Dissertation Research Overview
The main theme of my dissertation work is enabling Interpretable Machine Learning from Gigapixel Histopathology Images. The term "interpretable" refers to the amenability of machine learning models to explanation and a semi-intuitive understanding of why they make the decisions they do. In the context of healthcare, and histopathology in particular, this task is not straightforward given the lack of large-scale datasets for model validation, and the complex logistic and regulatory environment surrounding data acquisition, standardization and sharing. Below is a thematic summary of some of my doctoral dissertation work.
Crowdsourcing for scalable curation of histology datasets
Training accurate artificial intelligence models requires an enormous amount of labeled data. Generating a meaningful number of annotations requires engaging with multiple experts, and even experienced pathologists will exhibit some inter-rater discordance. In phase 1, "structured" crowdsourcing and data management approaches were used to collaborate with over 30 medical students, pathology residents and attendings to create over 50,000 annotations of histologic region boundaries (which can be downloaded here). In phase 2, we used similar procedures to generate 100,000+ annotations of nucleus locations and boundaries. These annotations are used to train convolutional neural networks for tissue region delineation (semantic segmentation) and nucleus localization, classification and segmentation. Some of the results have been published in Bioinformatics. The rest is work-in-progress. This talk and this presentation provide a nice summary of this theme.
This work was partly done in collaboration with Roche Tissue Diagnostics (Ventana Medical Systems).
Computational assessment of Tumor Infiltrating Lymphocytes (TILs)
TILs is an important emerging diagnostic and predictive biomarker in breast cancer and other solid tumors. Some of my work involves the development of tools and algorithms to reliably assess TILs computationally, in order to reduce inter-obersrver variability and correlate complex computationally-driven TILs spatial patterns with patient outcomes. This work was published in Nature npj Breast Cancer and SPIE Medical Imaging (Digital Pathology). The rest is work-in-progress.
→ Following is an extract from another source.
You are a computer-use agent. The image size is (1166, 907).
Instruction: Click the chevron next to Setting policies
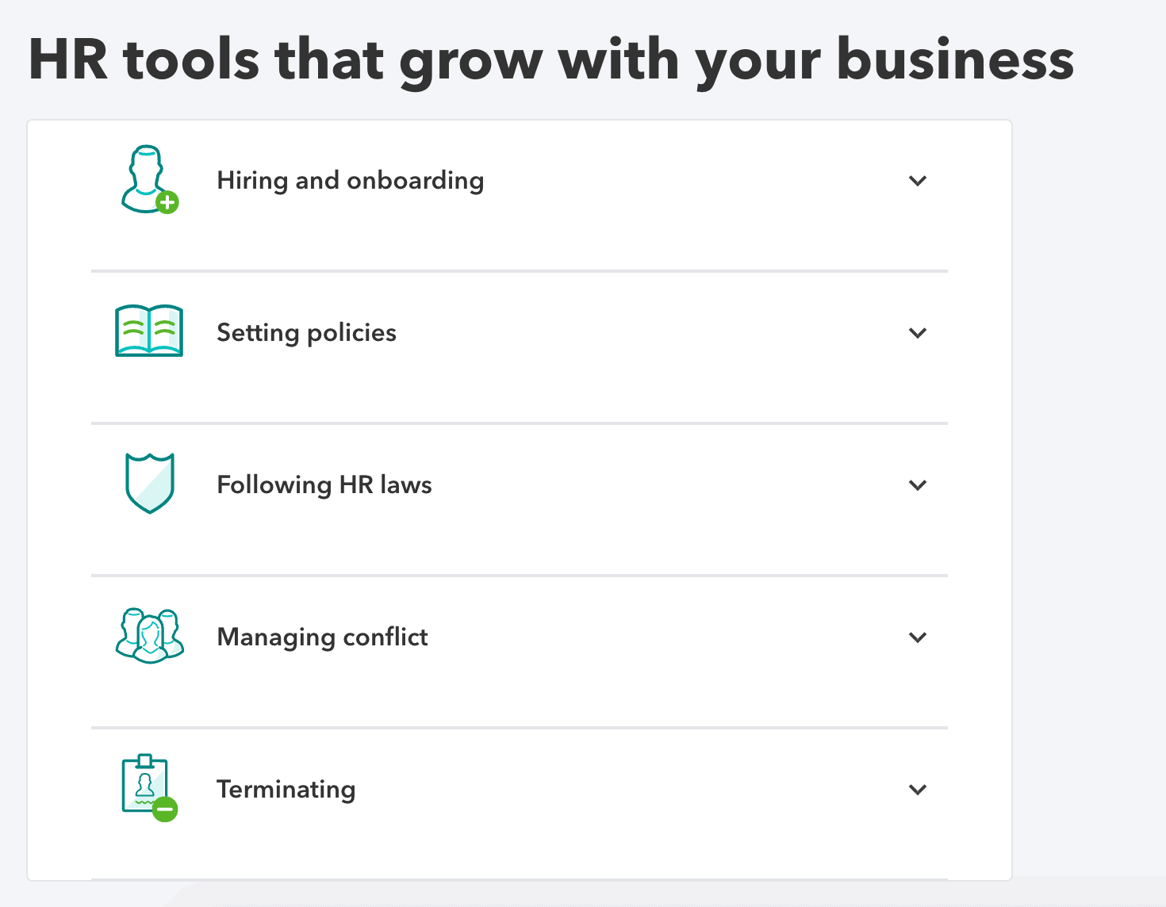click(x=918, y=333)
This work was partly done in collaboration with the International Immuno-Oncology Working group (TILs working group) and Roche Tissue Diagnostics (Ventana Medical Systems).
Integrative machine learning from histology and genomics
Scanned whole-slide images (WSIs) contain a very diverse array of visual features, which contribute to observed patient-level features, including clinical outcome (eg. survival or treatment response) and gene expression, in complex ways. WSIs from a single patient typically contain 105-106 individual cells, including cancer, normal cells, and immune response elements. These elements come together to form tissue regions that may be cohesive or sparse in nature. My goal includes combining this data using high-fidelity machine learning models, potentially providing insights into morphological and genomic correlates of patient outcomes and response to therapy. This work is complementary to work we published in PNAS and Scientific Reports.
This is a work-in-progress in collaboration with the American Cancer Society.